Coquimbo Unido concluyó su ronda de dos encuentros pendientes en el fútbol chileno, con un discreto empate en blanco ante Audax Italiano. El duelo de aurinegros e itálicos se disputó en el Estadio Francisco Sánchez Rumoroso válido por la segunda fecha del calendario de Primera División, que se suspendió a los 17’ por la invasión de hinchas al estadio un 31 de enero de este año.

Siete meses después, la ANFP programó disputar los 73 minutos restantes en el mismo recinto deportivo, aunque lo vivido ayer no tuvo comparación con esos minutos que se lograron desarrollar en el verano pasado, ocasión donde los porteños mostraron agresividad y alzaron al portero Devecchi, el mismo que se repitió el plato ayer, en figura.

Lo mejor del mediodía de ayer en la ciudad-puerto fue que ambos elencos sumaron un punto, que les permite a los exdirigidos de Germán Corengia, sumar cinco unidades y así, descolgarse de los colistas O’Higgins de Rancagua y CD La Serena, que se quedaron con 4 y este viernes en La Portada, se jugarán una verdadera “final”.

Para los aurinegros se trataba del segundo compromiso luego de la detención por la pandemia  (habían caído hace tres días con Huachipato), mientras que los itálicos llegaban al puerto a desarrollar su primer compromiso y con bajas importantes respecto de quienes asumieron hasta marzo pasado las primeras fechas del torneo. Y eso se notó durante todo el compromiso. Salvo un cabezazo de Marín, promediando la segunda etapa, que hizo pasar susto al meta Matías Cano, poco y nada ofrecieron los hombres de Francisco Menighini.

Poquito en el análisis

Sin embargo, la responsabilidad  se le asigna al dueño de casa. Son ellos los llamados a salir a tener el protagonismo del compromiso y  llevar la iniciativa y si bien, por momentos los aurinegros ejercen cierta presión, se diluye  con rapidez. Audax sacó una rápida lectura de la oferta porteña y sin temor cerró los caminos para el circuito que podía construir Joe Abrigo, que salvó un par de remates sin dirección y un lanzamiento libre que se le colaba abajo al meta itálico, no llevó el peso del equipo.

Sin Pinilla como referente de área, la tarea se le asignó a Mathias Pinto, aunque naufragó en un mar de rivales. Nunca recibió alguna pelota con ventaja y siempre se inclinó en la refriega. Ni cuando se abrió hacia la izquierda, ganando metros para su velocidad, que lo hace sentir con mayor comodidad, encontró la fórmula para escapar de la marca de Oliver Rojas, un sub 20 aguerrido que peleará por ser el elegido de Menighini.
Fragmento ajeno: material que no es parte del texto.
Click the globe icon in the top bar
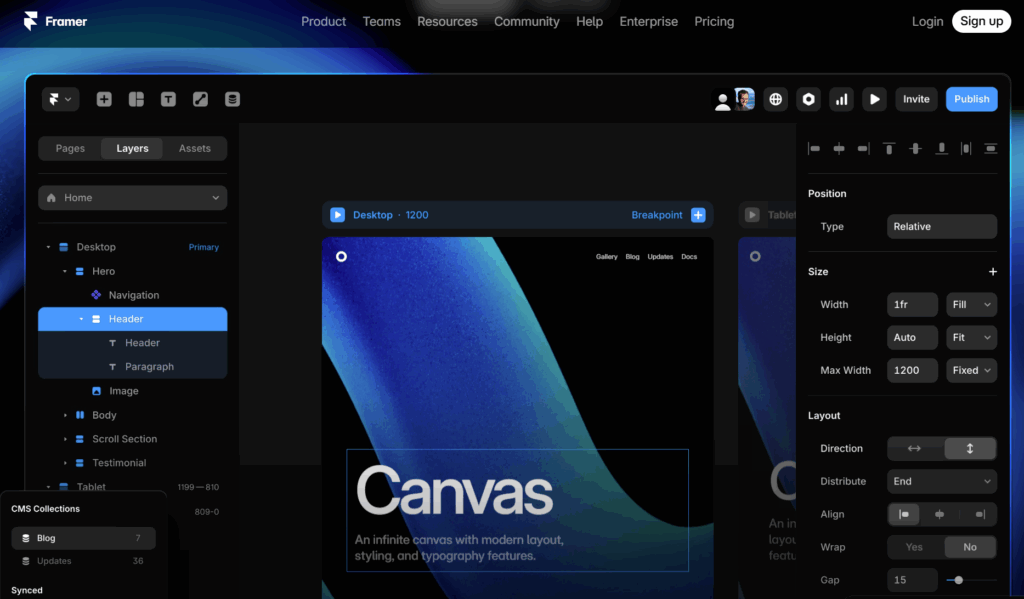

La problemática mayor de la estructura del exentrenador, no sólo se definirá por sus jugadores resentidos. Perder al goleador Pinilla por seis a ocho semanas, lo hará mutar según las características de sus hombres de ofensiva, zona que también podría tener otra damnificado en Rubén Farfán.

El consuelo, desde la perspectiva técnica es que defensivamente evolucionaron. Audax Italiano fue anulado desde el momento que insinuaba cuando el balón estaba en los pies de Cabrera o Martínez y eso se debe al trabajo de Iñíguez y una zaga que parece tener en Berardo y Pereyra a los zagueros oficiales. Salas, quien se responsabilizó directamente de los errores ante Huachipato, se vio concentrado aunque sus escapadas a la línea de fuego contraria, están muy limitadas.